Hi all! I’m trying to create a GKE cluster in a new project, but I’m unable to provision n1-standard-* instances. When I click through to the instance group I see ZONE_RESOURCE_POOL_EXHAUSTED, despite being able to create instances in the same zone in another project. Even extending it to provision nodes in asia-northeast1-a, -b, and -c zones, I end up with the same ZONE_RESOURCE_POOL_EXHAUSTED in every zone. What am I missing?

Do you need to use n1 vs. other instance types? I would probably use something else if possible. That said, did you check the various quotas / limits for the new project? Maybe this is a quota issue, even though the error isn’t the usual obvious quota error?

Is the cluster in standard or autopilot mode?

I have sometimes seen odd or non-obvious errors like this on new projects, so you may want to contact your sales team or your reseller to double-check they don’t need to tweak any settings for you

We need N1 instances because we need to use Nvidia T4 GPUs.
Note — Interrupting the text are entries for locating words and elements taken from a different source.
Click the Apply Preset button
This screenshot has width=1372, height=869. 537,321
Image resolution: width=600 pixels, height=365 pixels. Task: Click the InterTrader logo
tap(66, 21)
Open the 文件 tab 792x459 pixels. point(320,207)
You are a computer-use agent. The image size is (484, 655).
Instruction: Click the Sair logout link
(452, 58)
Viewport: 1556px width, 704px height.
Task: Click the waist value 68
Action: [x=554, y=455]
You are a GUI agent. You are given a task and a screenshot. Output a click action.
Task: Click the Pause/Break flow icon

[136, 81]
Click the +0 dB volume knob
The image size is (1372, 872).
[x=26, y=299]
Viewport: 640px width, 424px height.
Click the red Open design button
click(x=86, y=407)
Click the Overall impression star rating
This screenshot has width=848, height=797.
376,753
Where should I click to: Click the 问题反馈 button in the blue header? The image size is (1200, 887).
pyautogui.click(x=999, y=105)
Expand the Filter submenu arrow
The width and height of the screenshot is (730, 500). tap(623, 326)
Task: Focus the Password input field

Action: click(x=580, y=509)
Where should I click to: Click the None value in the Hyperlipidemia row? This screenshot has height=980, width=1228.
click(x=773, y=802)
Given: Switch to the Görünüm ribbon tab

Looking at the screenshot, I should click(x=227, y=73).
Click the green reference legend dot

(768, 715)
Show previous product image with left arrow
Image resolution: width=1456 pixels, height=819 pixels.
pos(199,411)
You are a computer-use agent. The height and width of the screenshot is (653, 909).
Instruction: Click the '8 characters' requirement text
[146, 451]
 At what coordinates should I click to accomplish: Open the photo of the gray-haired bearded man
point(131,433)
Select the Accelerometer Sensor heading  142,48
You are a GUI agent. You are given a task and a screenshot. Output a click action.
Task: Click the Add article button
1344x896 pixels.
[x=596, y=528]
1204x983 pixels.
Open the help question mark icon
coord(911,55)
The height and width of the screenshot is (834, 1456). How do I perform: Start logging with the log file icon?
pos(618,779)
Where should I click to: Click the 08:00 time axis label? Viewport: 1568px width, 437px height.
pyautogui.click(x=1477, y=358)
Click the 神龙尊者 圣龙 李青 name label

We updated the T4 GPUs and general compute quota settings, but the issue persists and I narrowed it down to specifically using N1 instances. There’s no specific quota setting for N1 CPU cores.

Last I heard, the client is reaching out to Google about their account, but I was hoping to find a solution sooner, since they’re not as quick about getting things done as I’d like.

I ran into something similar and at the time, contacting support was the only way to get it fixed IIRC

but definitely can see some things that are quota related (and request increases) from within the console too.
are you attaching the GPUs as part of the cluster creation too?

I’m specifically requesting GPU nodes when I create the node pool, which limits me to N1 machine types.

The news this morning is that the client did reach out to Google, and apparently they can’t use those things until their first payment goes through. :man-facepalming:

I’m guessing that it’s a security “feature” that the error is so vague vs. making it clear that it’s an artificial limitation :upside_down_face:, but that all jibes with my memory.

Do they have a google account rep? THey should ask them to whitelist the billing account, there is an internal tool for this that will upgrade their billing account to have a better “reputation” and should allow them to proceed.